Papst Franziskus ist am Sonntag zu einem Besuch in einem Migrantenlager auf der griechischen Mittelmeerinsel Lesbos angekommen. Der Pontifex fuhr in dem Camp Kara Tepe vor, stieg dann entgegen des Protokolls aus dem Auto aus und ging zu Fuß an Hunderten Migranten vorbei. Er gab vielen die Hand, plauderte und legte Kindern die Hand auf den Kopf. Franziskus beklagte zugleich den weltweit fatalen Umgang mit Migration.
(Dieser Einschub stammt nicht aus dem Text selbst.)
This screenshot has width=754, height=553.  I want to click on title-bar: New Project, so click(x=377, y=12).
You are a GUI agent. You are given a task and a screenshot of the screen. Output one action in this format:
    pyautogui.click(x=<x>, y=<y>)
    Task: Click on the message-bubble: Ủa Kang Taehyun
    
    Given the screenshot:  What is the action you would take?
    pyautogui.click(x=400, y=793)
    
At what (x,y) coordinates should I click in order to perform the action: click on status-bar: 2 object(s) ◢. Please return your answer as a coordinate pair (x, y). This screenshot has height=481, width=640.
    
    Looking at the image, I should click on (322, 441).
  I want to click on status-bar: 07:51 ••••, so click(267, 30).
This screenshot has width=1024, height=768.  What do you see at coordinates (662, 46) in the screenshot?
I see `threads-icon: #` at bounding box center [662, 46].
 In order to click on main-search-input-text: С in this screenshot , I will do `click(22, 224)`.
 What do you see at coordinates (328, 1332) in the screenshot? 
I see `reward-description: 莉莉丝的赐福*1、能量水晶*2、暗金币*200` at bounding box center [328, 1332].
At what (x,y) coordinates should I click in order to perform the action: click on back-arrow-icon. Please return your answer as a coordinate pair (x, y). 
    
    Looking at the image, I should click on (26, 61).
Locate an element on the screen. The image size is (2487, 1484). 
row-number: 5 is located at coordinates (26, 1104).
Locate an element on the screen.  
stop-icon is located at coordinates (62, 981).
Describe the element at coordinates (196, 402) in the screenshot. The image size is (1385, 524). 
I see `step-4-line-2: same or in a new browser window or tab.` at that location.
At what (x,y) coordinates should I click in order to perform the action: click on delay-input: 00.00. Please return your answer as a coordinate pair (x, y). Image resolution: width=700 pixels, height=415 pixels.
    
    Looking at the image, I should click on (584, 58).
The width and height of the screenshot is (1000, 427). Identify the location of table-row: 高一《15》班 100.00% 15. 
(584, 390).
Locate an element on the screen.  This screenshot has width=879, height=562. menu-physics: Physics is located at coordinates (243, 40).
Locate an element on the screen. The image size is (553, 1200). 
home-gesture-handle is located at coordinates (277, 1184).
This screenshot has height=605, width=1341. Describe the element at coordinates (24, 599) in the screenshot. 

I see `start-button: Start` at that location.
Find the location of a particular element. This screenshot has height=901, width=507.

Das Mittelmeer etwa, die "Wiege zahlreicher Zivilisationen", werde zum "kalten Friedhof ohne Grabsteine" und einem "Spiegel des Todes", sagte der Papst laut Kathpress. "Ich bitte euch, lasst uns diesen Schiffbruch der Zivilisation stoppen", forderte Franziskus sichtlich bewegt.
Für einen Neuanfang sei es wichtig, in die Gesichter der Kinder zu sehen, so der Papst, der sich viel Zeit genommen hatte, die vielen Heranwachsenden im Lager zu begrüßen. "Lasst uns den Mut finden, uns vor ihnen, die unschuldig sind und die Zukunft bedeuten, zu schämen. Sie hinterfragen unser Gewissen und fragen uns: 'Welche Welt wollt ihr uns geben?' Lasst uns nicht eilig Reißaus nehmen vor den brutalen Bildern ihrer kleinen Körper, die regungslos am Strand liegen", sagte Franziskus in Anwesenheit der griechischen Präsidentin Katerina Sakellaropoulou. Mauern und Stacheldrähte seien keine Lösung. Zugleich forderte Franziskus einen umfassenderen Ansatz zur Bekämpfung von Fluchtursachen.
Der Besuch des Papstes auf Lesbos galt dem "Aufnahme- und Identifizierungszentrum" in Mytilini. Dies ist der Nachfolgebau des im vergangenen Jahr abgebrannten Flüchtlingslager Moria, das seiner Zeit größte Flüchtlingslager Europas. Das neue Zentrum ist kleiner und den Angaben zufolge besser ausgestattet. Derzeit leben nach Aussage von Nichtregierungsorganisationen rund 2.500 Menschen dort.